Durante sua participação na Sessão Ampliada da Cúpula do G7, o presidente Luiz Inácio Lula da Silva adotou um tom crítico em relação à atual escalada de conflitos no cenário internacional. Sem mencionar qualquer condenação direta ao Irã, Lula focou sua fala nos riscos gerados pelos recentes ataques de Israel ao território iraniano e reforçou a necessidade de restabelecer o protagonismo da Organização das Nações Unidas na mediação de crises globais.
Para o presidente brasileiro, a ausência de uma liderança internacional eficaz tem agravado os conflitos armados ao redor do mundo. Segundo ele, os bombardeios israelenses contra o Irã “ameaçam transformar o Oriente Médio em um único campo de batalha, com consequências globais inestimáveis”. A declaração foi feita diante das sete potências que compõem o G7 — Alemanha, Canadá, Estados Unidos, França, Itália, Japão e Reino Unido — além da União Europeia, que também participa da cúpula.
Lula também dirigiu críticas à condução da guerra na Faixa de Gaza. De maneira enfática, afirmou que “nada justifica a matança indiscriminada de milhares de mulheres e crianças” e apontou o uso da fome como uma arma de guerra, reforçando a gravidade da crise humanitária vivida pela população palestina.
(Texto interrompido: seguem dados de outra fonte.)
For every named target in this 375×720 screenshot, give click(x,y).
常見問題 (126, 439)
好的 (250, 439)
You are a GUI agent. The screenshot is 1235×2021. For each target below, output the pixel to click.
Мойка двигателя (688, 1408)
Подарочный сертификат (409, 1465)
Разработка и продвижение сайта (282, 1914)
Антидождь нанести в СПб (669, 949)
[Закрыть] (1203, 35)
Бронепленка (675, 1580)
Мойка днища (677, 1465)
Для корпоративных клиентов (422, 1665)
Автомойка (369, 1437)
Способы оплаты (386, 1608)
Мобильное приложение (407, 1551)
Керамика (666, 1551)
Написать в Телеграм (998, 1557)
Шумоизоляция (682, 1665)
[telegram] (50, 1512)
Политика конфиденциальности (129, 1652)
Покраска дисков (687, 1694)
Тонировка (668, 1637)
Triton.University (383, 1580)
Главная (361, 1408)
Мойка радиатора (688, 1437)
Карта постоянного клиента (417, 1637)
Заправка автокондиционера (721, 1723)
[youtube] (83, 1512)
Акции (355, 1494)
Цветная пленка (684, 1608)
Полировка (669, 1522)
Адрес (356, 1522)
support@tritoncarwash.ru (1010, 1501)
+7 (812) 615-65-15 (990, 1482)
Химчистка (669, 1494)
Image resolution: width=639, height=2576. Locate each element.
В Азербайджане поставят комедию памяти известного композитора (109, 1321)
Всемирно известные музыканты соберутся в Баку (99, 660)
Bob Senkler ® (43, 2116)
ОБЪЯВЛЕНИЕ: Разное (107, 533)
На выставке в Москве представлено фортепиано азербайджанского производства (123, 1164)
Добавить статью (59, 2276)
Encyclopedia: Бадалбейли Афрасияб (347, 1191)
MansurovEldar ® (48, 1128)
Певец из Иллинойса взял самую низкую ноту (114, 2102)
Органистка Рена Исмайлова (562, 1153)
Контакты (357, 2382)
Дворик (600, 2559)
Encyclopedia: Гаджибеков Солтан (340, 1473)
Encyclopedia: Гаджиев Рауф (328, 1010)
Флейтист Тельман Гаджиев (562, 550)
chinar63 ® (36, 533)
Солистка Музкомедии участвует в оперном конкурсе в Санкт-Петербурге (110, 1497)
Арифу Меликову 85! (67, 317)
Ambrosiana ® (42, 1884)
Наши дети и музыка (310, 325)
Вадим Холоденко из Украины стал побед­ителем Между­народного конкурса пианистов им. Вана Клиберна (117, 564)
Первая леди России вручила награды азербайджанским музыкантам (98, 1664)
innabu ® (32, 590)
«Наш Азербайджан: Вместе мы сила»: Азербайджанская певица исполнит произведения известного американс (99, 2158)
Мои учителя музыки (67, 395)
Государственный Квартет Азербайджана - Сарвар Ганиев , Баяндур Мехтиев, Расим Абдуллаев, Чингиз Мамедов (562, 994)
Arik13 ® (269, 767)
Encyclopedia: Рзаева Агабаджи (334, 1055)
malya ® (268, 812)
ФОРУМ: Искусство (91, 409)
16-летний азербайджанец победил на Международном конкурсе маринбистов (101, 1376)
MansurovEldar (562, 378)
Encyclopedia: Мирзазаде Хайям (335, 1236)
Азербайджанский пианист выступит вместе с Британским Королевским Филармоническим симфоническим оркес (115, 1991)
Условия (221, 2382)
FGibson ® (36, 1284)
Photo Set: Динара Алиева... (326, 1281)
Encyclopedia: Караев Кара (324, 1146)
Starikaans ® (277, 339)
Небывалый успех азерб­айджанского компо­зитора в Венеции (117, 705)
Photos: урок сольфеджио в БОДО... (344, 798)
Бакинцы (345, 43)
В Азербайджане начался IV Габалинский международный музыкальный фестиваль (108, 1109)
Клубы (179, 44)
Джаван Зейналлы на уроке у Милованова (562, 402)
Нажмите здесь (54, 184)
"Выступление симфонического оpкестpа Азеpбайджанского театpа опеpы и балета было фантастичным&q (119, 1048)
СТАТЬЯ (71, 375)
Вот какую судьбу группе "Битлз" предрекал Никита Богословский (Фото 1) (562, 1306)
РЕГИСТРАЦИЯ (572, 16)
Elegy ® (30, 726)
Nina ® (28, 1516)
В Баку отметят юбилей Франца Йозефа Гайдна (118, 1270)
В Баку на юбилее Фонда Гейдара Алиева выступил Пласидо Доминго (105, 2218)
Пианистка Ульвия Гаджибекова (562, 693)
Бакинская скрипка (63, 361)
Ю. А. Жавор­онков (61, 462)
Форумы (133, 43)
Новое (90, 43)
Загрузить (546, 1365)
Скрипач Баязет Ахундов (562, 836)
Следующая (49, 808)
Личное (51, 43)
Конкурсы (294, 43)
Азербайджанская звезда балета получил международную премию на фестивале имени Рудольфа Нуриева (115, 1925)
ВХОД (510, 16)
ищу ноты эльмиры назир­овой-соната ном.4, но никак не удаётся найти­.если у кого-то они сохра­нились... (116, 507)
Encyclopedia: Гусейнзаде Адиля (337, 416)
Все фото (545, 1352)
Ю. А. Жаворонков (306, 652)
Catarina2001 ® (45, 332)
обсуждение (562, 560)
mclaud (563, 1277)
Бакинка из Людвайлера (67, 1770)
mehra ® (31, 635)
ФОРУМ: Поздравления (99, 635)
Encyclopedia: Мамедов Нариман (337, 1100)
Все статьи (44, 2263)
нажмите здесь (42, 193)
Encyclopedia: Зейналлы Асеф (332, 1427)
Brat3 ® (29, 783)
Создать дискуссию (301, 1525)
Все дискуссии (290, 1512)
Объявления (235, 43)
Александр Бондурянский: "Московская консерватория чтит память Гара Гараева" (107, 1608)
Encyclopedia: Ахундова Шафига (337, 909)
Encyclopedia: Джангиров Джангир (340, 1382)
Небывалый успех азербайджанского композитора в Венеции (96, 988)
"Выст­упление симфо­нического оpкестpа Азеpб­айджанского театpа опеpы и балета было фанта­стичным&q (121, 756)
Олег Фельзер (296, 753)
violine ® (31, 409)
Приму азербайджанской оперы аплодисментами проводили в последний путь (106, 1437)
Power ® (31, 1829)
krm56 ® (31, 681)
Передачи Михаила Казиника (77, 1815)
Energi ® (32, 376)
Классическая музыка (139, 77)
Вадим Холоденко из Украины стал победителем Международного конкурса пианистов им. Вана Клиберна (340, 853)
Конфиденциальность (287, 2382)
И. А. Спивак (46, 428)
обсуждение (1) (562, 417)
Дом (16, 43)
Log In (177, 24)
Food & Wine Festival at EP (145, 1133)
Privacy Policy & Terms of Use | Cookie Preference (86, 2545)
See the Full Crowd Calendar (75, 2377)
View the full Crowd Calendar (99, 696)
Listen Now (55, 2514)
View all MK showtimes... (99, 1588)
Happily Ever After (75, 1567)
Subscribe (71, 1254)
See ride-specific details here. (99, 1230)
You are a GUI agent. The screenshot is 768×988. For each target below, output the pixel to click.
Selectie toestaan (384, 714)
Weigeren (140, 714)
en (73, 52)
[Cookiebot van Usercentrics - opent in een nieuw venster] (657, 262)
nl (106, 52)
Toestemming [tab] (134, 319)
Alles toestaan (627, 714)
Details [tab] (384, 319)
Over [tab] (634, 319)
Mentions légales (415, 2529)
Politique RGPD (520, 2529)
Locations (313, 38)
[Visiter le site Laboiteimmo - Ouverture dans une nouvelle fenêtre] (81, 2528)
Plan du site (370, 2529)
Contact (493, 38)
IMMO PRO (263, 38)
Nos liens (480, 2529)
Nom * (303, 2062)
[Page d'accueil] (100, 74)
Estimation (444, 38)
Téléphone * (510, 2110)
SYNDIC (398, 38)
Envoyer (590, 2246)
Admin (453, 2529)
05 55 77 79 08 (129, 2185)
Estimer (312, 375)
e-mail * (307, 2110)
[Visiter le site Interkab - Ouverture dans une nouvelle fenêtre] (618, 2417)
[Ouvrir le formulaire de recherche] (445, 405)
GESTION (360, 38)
O petista ainda comentou sobre o prolongado conflito entre Rússia e Ucrânia, afirmando que a vitória de qualquer um dos lados não virá por meio das armas. Ele defendeu que apenas o diálogo entre as partes pode viabilizar um cessar-fogo e abrir caminho para uma paz duradoura. A declaração contrasta com a posição de alguns membros do G7, que mantêm apoio militar à Ucrânia.
O posicionamento de Lula reitera sua visão crítica sobre o atual sistema de governança global e a necessidade de reformas em instituições como a ONU. Ele já havia defendido em ocasiões anteriores a ampliação do Conselho de Segurança para incluir países do sul global e tornar as decisões mais representativas.
As falas do presidente brasileiro geraram reações diversas entre os líderes presentes, especialmente diante do contexto atual de tensão no Oriente Médio, que envolve diretamente aliados históricos como Estados Unidos e Israel.